Much of the progress that mankind has made in the past so many years may not have been possible but for the rapid progress on the technology front. At the same time, it would be incorrect to underestimate human ingenuity. From an investment point of view, capital formation in technology may get affected, and the sector may have lesser investment options to offer. But many other basic businesses will continue to exist.
For instance, the furniture business or the tea business, or the liquor business, will remain. They may slow down a bit or not do too well for a while, but will not evaporate overnight. These are basic socio-cultural practices built over centuries and will not go away so easily.
Having said that, a particular company may not make money for you all along. That has been the case even in the past. For instance, except General Electric, there is not one other company which has been in the Dow for the past so many years. The shorter life cycle of business only means that you have to re-adjust you return expectations accordingly.
And your investment horizon may have to be shorter too. Instead of five years, it could go down to three years. So, what? My investment philosophy is buy cheap and sell dear. If you realise the price earlier, you get out faster. So nothing will fundamentally change in the market. To be a successful investor, you have to constantly outthink the market. The investment world is very dynamic. Asset classes could change.
For instance, in the 80's you had the go, go, go with the commodities and all commodity stocks did well. Then there was a time when Japanese stocks did exceedingly well. In 1970, IBM had a greater market capitalisation than the entire Japanese stock market, but two decades later -- in the 1990 -- the Japanese stock market-capitalisation was much bigger than that of America, Germany and France put together.
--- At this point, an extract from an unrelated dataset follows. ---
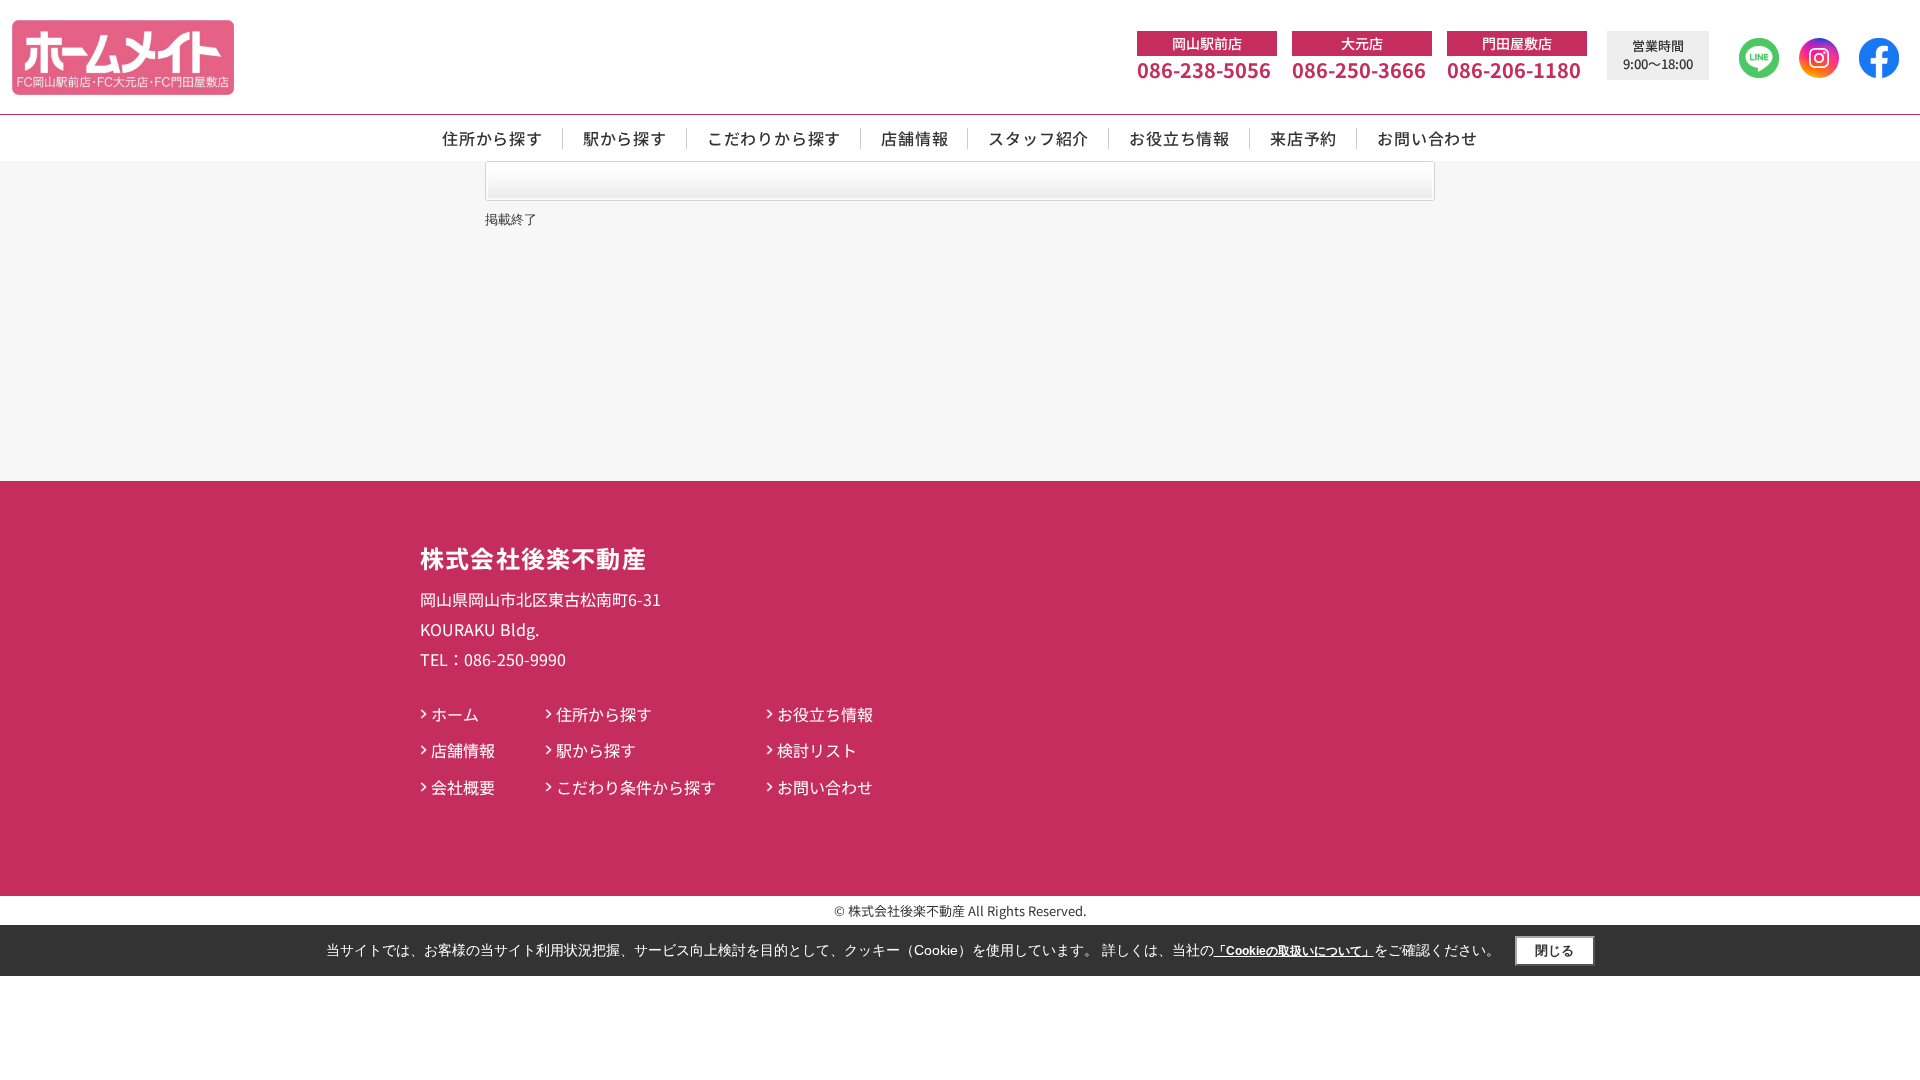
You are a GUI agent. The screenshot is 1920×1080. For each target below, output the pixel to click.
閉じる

Similarly, in 1972 gold was $35 an ounce, but seven years later it was $900. Again, some years back, no one knew about Infosys and Satyam. Now they are known all over the world. Clearly, investors will have to pick and choose. Certainly, new businesses will come in going forward. You may go wrong with your investment calls at times, but as a stock picker you have to try and figure out which one will do better. If you can't, you better be out of the stock market.